# He was one of a kind



## michaelr (Aug 5, 2010)

We lost Duke this morning. He had been going downhill since he turned 12 in May, went off a cliff over night, and told me this morning that he didn't want to go on. He was from American show lines, beautiful, fearless, and always calm.

The day we went to pick him out at 6 weeks we rang the breeder's bell and and heard the expected deep barks at the door. The door opened and there stood his mother and grandmother, announcing our presence, and between them stood dark green boy yipping along with the pair of them. We immediately said we wanted him. The breeder's first words were "You sure? You know, he's gonna be a little plush...." An understatement. We said "quite sure." We took him home at 8 weeks to a 2 story house and I had to go upstairs almost immediately. Turned around to go back down and there he was there at the top of the steps. Figured if he was brave enough to climb up right away. he might be willing to try going back down, so I left him there. Sure enough, here he comes, cautiously as far as the landing where the stairs turn and then 2 flying leaps to do the last 5 steps. Nothing fazed Duke. Ever.

He was beautiful, with his dark mask, long coat, and majestically fluffy tail. I doubt if a week went by in his 12+ years with us that half dozen people at one point or another during the week would stop, comment on his looks, and ask if they could pet him. And he knew he was handsome. He had the show ring lope down cold.

And he was a sweetheart, which was what we hoped for when we went with a show line breeder. He never showed it to anyone but his people, but he loved attention, even from strangers.

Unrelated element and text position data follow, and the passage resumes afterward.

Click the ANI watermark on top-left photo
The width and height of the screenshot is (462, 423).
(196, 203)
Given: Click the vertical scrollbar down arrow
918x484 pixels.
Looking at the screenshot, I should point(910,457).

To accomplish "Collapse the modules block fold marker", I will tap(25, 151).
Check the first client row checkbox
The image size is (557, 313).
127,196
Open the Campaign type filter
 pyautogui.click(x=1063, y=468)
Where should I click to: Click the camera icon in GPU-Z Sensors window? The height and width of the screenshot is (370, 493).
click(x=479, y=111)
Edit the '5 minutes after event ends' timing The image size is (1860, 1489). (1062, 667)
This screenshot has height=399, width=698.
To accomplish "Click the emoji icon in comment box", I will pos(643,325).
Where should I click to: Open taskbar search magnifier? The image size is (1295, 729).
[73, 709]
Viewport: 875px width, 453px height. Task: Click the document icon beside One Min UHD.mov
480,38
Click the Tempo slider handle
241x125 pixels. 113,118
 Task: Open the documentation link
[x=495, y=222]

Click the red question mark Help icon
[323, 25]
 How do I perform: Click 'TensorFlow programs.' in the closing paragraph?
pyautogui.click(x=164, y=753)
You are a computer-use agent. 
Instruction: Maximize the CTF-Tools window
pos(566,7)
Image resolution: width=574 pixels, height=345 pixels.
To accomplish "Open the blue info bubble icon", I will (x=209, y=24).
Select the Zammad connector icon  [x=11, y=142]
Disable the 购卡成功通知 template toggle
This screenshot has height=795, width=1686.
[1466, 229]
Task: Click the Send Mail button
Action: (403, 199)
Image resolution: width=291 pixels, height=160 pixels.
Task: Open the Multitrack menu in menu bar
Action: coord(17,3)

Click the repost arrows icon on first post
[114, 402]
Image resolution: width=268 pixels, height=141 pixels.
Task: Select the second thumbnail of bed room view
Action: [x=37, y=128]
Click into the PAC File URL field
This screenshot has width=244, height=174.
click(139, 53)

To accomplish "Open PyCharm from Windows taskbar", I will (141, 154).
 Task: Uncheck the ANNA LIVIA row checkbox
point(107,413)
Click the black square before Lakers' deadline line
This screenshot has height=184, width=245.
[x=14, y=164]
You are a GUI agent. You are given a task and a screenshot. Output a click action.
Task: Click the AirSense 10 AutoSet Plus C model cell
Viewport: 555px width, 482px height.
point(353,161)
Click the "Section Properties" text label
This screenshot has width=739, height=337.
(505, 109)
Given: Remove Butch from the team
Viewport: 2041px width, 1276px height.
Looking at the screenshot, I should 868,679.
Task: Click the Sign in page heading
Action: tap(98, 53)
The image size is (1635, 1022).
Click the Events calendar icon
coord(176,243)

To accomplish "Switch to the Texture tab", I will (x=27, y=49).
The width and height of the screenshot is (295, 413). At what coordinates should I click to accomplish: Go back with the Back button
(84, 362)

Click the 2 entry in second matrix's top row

He would ignore the petting until they started to leave and then he would suddenly play jump in their direction and give a "Wait. Don't stop." bark. At the park, every once in a great while another off leash dog would get aggressive and he would either ignore them if he could or fight in a defensive posture. When talking about him, I used to ask people if they knew the old Disney short film called "Ferdinand the Bull." If they knew what I was talking about, I would tell them that Duke was the German Shepherd version of Ferdinand. A lover, not a fighter. A temprament like that may not be ideal for a shepherd, but it was for us.

The pictures are of him the week we brought him home and of Duke in his prime at the park, the way I'll always remember him.
















I'm going to miss that dog. He was one of a kind.


----------



## MeishasMom (Nov 12, 2021)

I'm so sorry for your loss. What a handsome fella.


----------



## WNGD (Jan 15, 2005)

Beautiful memories thx for sharing


----------



## Biscuit (Mar 24, 2020)

One of a kind. Sorry for your loss.


----------



## Crazy shep (9 mo ago)

He was a beautiful dog, sounds like you made each other's lives better. That's all we can hope for really.


----------



## Sunsilver (Apr 8, 2014)

What a gorgeous boy! So sorry for your loss! 😥


----------



## Rionel (Jun 17, 2020)

Yes he was handsome! Very sorry about your loss.


----------



## Buckelke (Sep 4, 2019)

It's hard when we lose the sweethearts. I'm so sorry for your loss.


----------



## ksotto333 (Aug 3, 2011)

I am so sorry, such an emptiness to bear. Duke was beautiful. Thank you for sharing your memories.


----------



## Rosebud99 (9 mo ago)

Sorry for your loss. Sounds like you had a wonderful companion...and very handsome too.


----------



## Atlas Shrugged (5 mo ago)

Im so sorry for your loss, these guys leave a massive hole in our hearts.
Sounds like he was very lucky to have you and beautiful boy.

Take care.


----------



## techinstructor (Nov 15, 2014)

What a sweetheart! So sorry for your loss. Cherish the memories!


----------



## cagal (Sep 3, 2013)

I’m so sorry for your loss. Duke sounds like he was such a sweet boy - love the Ferdinand analogy.


----------



## SimonsMom (8 mo ago)

What a beautiful summary about Duke! Ferdinand is a wonderful analogy. I am so sorry.


----------



## car2ner (Apr 9, 2014)

We sure know what it is like living with such a gorgeous dog. They literally stop traffic, donxt they. 
"Run strong, run well, enjoy your reward above. We'll be there to play with you again someday."


----------



## DogsRPeople2 (Feb 16, 2021)

michaelr said:


> We lost Duke this morning. He had been going downhill since he turned 12 in May, went off a cliff over night, and told me this morning that he didn't want to go on. He was from American show lines, beautiful, fearless, and always
> So very sorry Duke had to go. Hes still with you in spirit.


----------



## DogsRPeople2 (Feb 16, 2021)

So very sorry you lost beautiful Duke. He is with you still in spirit.


----------